But you can find outright failures of peer review very easily. Peter Higgs's paper was rejected on the first submission (the referees thought it was wrong), and then accepted a few weeks or months later on second revised submission, after Higgs added one prosaic sentence at the end. The one sentence obviously was not important, what happened was likely that either the referee or the editor read Brout/Englert, or else they ran it by someone who knew something about something, like Gell-Mann or somebody, who then said ok.

By contrast, Marco Frasca's recent papers based on a nonsense non-result have gotten positive enough reviews to get published in journals (and they get cited too). A paper with completely wrong or speculative results paradoxically doesn't have such a hard time, because such a paper is never threatening to anybody, it doesn't contradict something you thought you knew. This is especially true if it pretends to be in a different field, and is sent to experts who can't be bothered to check the arguments in detail, or don't have time. Open peer review fixes this.

The experimental failures are most notorious, they get the most press, because here you have fabricated data, and this is usually easy for people who work in similar experiments to catch, but not for a randomly chosen referee. So open peer review can immediately and quickly catch such fraud, but journals have admitted fabricated data in the past. Open peer review can also catch bad methodology, for example, see this stackexchange answer regarding nonsense:  http://physics.stackexchange.com/questions/23725/is-the-emdrive-or-relativity-drive-possible .

You don't have to go famous examples--- my own paper with Jennifer Schwarz ( http://arxiv.org/abs/cond-mat/0301495 ) faced a split decision (one referee for publishing, the other against), and the one against was more adamant. I was forced to make the language of the proof of the main theorem much more formal and general, and less comprehensible, Jen was forced to do redundant work on figures and evidence for obvious things, it was a major annoyance, and the paper quality was gradually diminished in the process (you can compare first to last revision). This was not even a major controversial paper, it was just a precise clarification of what was going on in Fisher-Schwarz depinning models. I had just started working outside of academia, so the hostility was much greater than for worse papers with less important results coming from an academic institution. The referee against never changed his mind, the PRL editor just accepted it anyway (after a full year of back and forth) despite the referee's judgement. You can't count on such enlightened editors.

That's another effect of peer review--- the results are biased towards admission of papers by famous academic authors, and against those coming from unknown people outside of academia. This bias is terribly political, and has the effect of shutting up the discourse to a small handful of experts.
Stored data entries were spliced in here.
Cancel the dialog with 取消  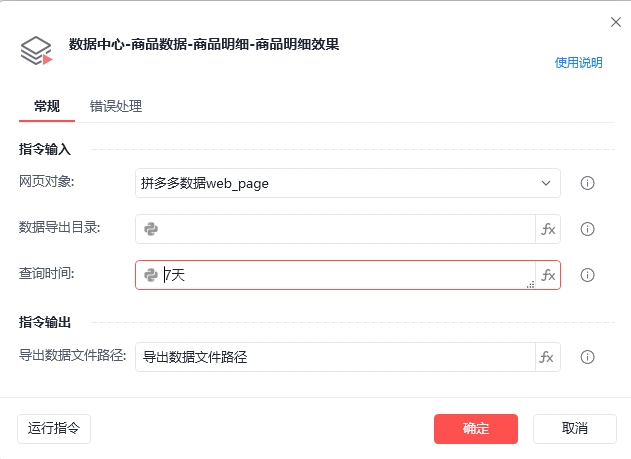pyautogui.click(x=574, y=429)
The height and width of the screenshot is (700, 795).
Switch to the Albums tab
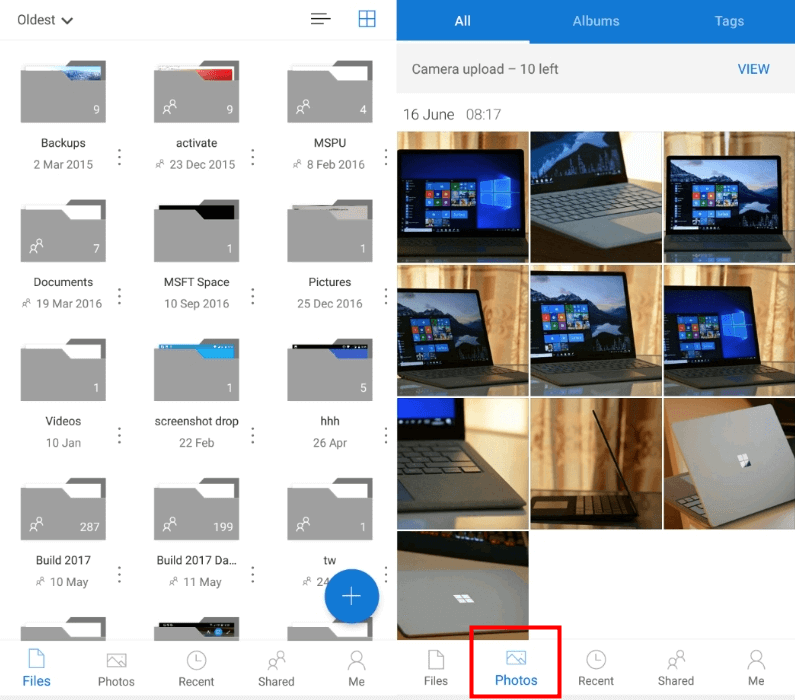(x=595, y=21)
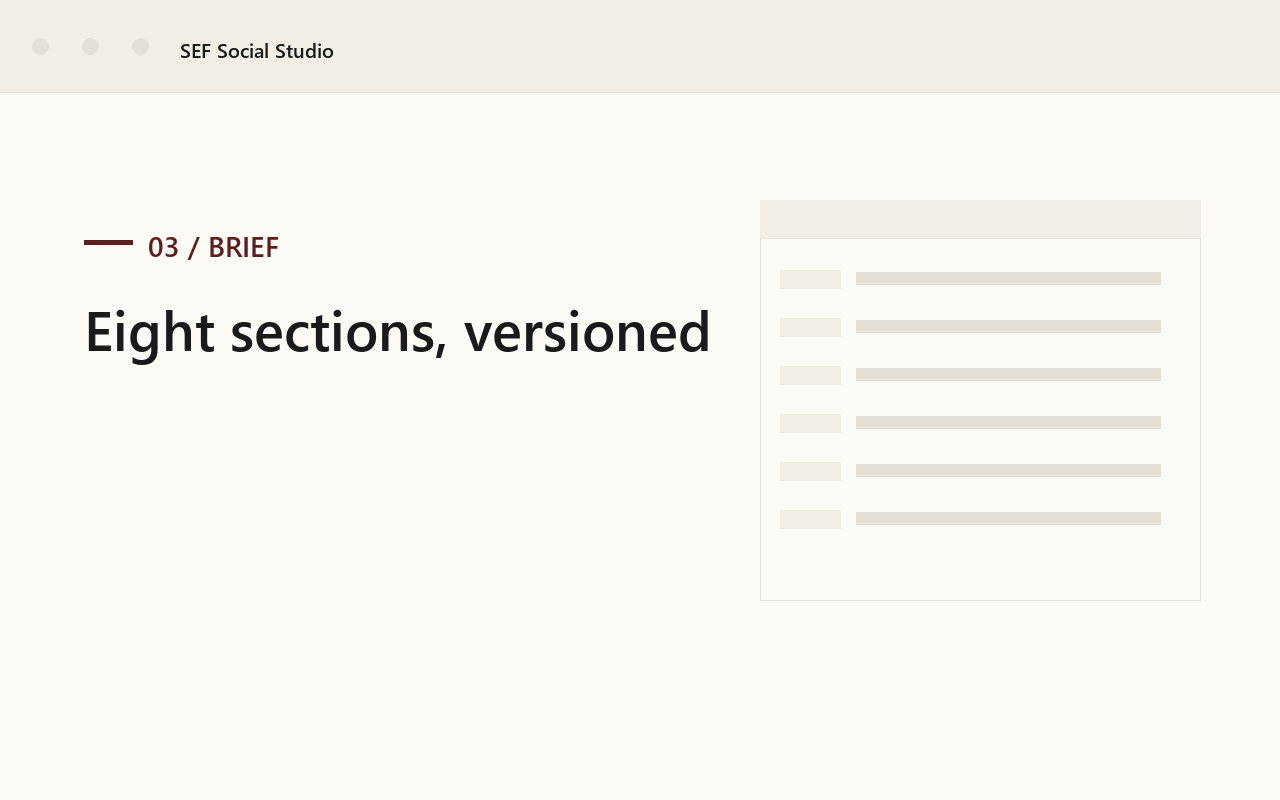Screen dimensions: 1280x800
Task: Click the dark red accent dash
Action: (108, 242)
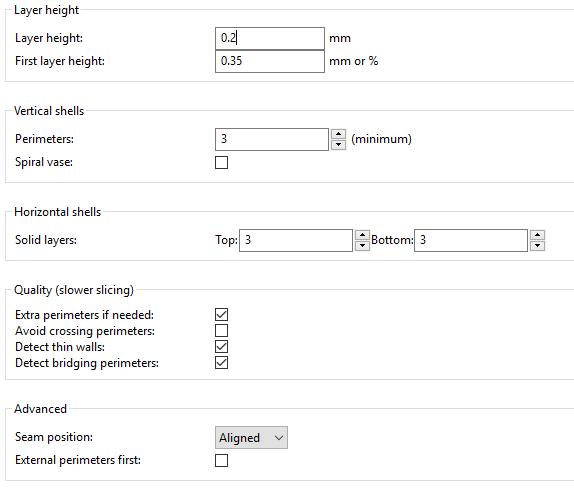The width and height of the screenshot is (574, 488).
Task: Increase Perimeters value with up arrow
Action: click(x=339, y=134)

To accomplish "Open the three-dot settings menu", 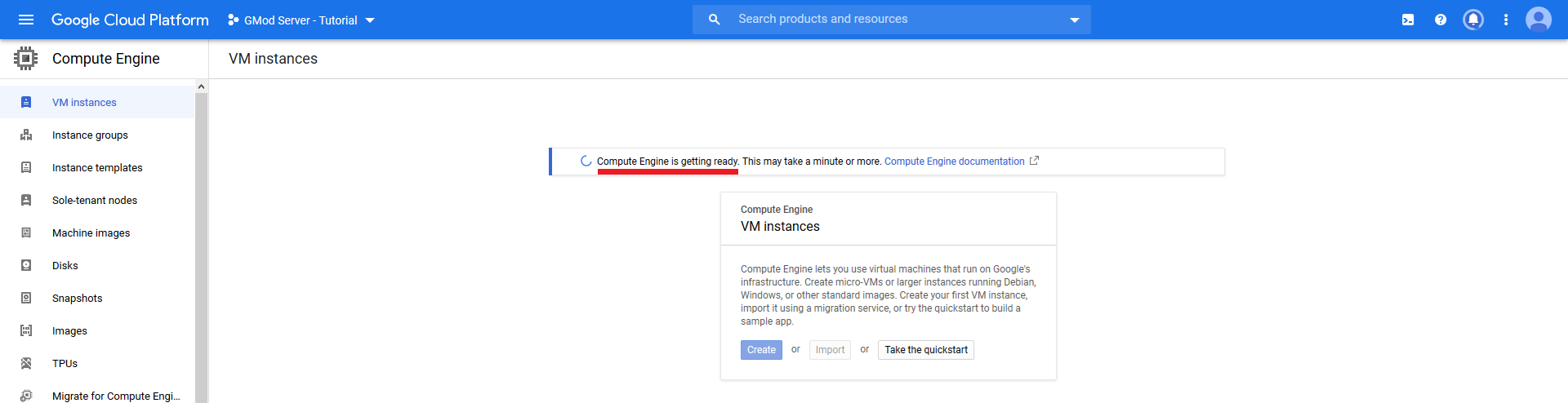I will coord(1506,20).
An extremely common situation is not wrong results, or good results suppressed, but a generally accepted wrongness and slow decay, coming from papers which misrepresent earlier results to make their current result seem more new. This is the situation in this stackexchange question: http://physics.stackexchange.com/questions/45626/fermi-surface-nesting-and-cdw-sdw-sc-orders . The paper is relatively honest and original regarding density functional calculations, but contains misunderstandings regarding the subject of the simulation. It also wants to argue that standard heuristics fail, that makes their calculation more important, but it is not clear that these heuristic fail, their arguments do not support them. The referees job is to evaluate the DFT, not the summary of other literature in the paper. That stuff can easily slide when you have a handful of referees, it can't go by in open peer review. Plus, it's an honest mistake, all you need to do is point it out, and it should get fixed.

All papers on string theory were rejected as a matter of routine in mainstream physics journals from 1970 on, the papers appear in a handful of journals which still accepted string theory work, most prominent is Nuclear Physics B.

In prehistoric times, Ernst Stueckelberg's renormalization paper was rejected in 1941, Stueckelberg invented modern perturbation theory.

Lack of citation of people who are not known is never punished, but lack of citation to famous papers is punished. This creates a bad citation climate, where citations accrue by a rich-get-richer method. For an example of citation mistakes, there's David John Candlin's paper on Candlin variables (Grassman variables, fermionic path integral), which was published but hardly ever cited, people instead citing a later textbook review of Berezin's with no reference to Candlin.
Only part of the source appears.